There is still a lot of capacity for expanding the involvement of churches and other institutions. Horsfield gave that response to an interviewer's question and said volunteers put in 35,000 hours per year at Simpson, which is equivalent to 17 full-time employees. "We have a great relationship with the faith community," he said.
For example, he called St. Thomas the Apostle Catholic Church in Minneapolis "a tremendous partner." The parish will raise $25,000 this year for Simpson and also runs a housewarming ministry to help furnish apartments of formerly homeless people moving into stable housing. "They're able to mobilize volunteers and resources," he said. "That level of capacity is available at other churches, too."
In the Minneapolis School District, all children have the right to stay in their school, even if they move to a different part of the city during the school year. Horsfield gave that response to an interviewer's question about what happens to the children who move from school to school during a single school year. "The school district is doing an estimable job of trying to maintain connections with children," he said. "If the children are changing schools, that's a choice families are making. The system allows for a child to stay in the same school."
4. What's being done to prevent homelessness?
The Minnesota Coalition for the Homeless has a campaign called Homes for All, a statewide coalition that advances shared policy initiatives that lead to housing stability for all Minnesotans. Horsfield said the group has developed a 2019 legislative agenda, which includes the following proposals:
- $55 million for the Minnesota Housing Finance Agency to do rehab work.
- $25 million for shelters for the homeless population. Horsfield said the state hasn't had a significant role in funding the work done by shelters. He said if enacted, the proposal could be a significant change in how shelter operations are funded.

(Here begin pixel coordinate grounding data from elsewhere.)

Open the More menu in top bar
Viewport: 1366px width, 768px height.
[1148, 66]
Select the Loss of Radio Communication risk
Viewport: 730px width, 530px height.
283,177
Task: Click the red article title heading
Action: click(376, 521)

- $300 million for bonding for housing.
- $50 million in tax credits for housing.
- A new homeownership program focusing on first-time time home buyers.
- A workforce-housing model.
- Improving upon what is happening in the rental market to allow for more opportunity for supportive housing.
Horsfield said people can bring their ideas and proposals related to housing and homelessness to the Homes for All campaign, which starts considering proposals for the next year's legislative agenda right after the legislative session for the current year ends. The work intensifies by September, he said. He encouraged the Civic Caucus to present its ideas and proposals to the campaign.
Simpson Housing runs supportive housing programs for single adults, families and youth aged 17 to 24. The case management and other supportive services are intended to help people succeed after they're placed in stable housing.
5. What's going on at the federal level?
There has been no meaningful investment in public housing over the past 40 years, except for veterans. Horsfield made that statement and said 10 years ago, the country got serious about veterans' homelessness."As a subpopulation of people experiencing homelessness," Horsfield said, "veterans have the best story." He said there are special Section 8 rental-subsidy vouchers set aside for veterans.
Perhaps we can't incentivize the market to do the right thing. An interviewer made that statement and said Steve Young of the Caux Round Table for Moral Capitalism says we can try to incentivize the market, but the market is amoral.
"Perhaps the market can't be incentivized and we'd be better off putting money into the earned-income tax credit," the interviewer said. "With federal housing costs of $200,000 per unit, what would be the most cost-effective way to solve the problem of homelessness?"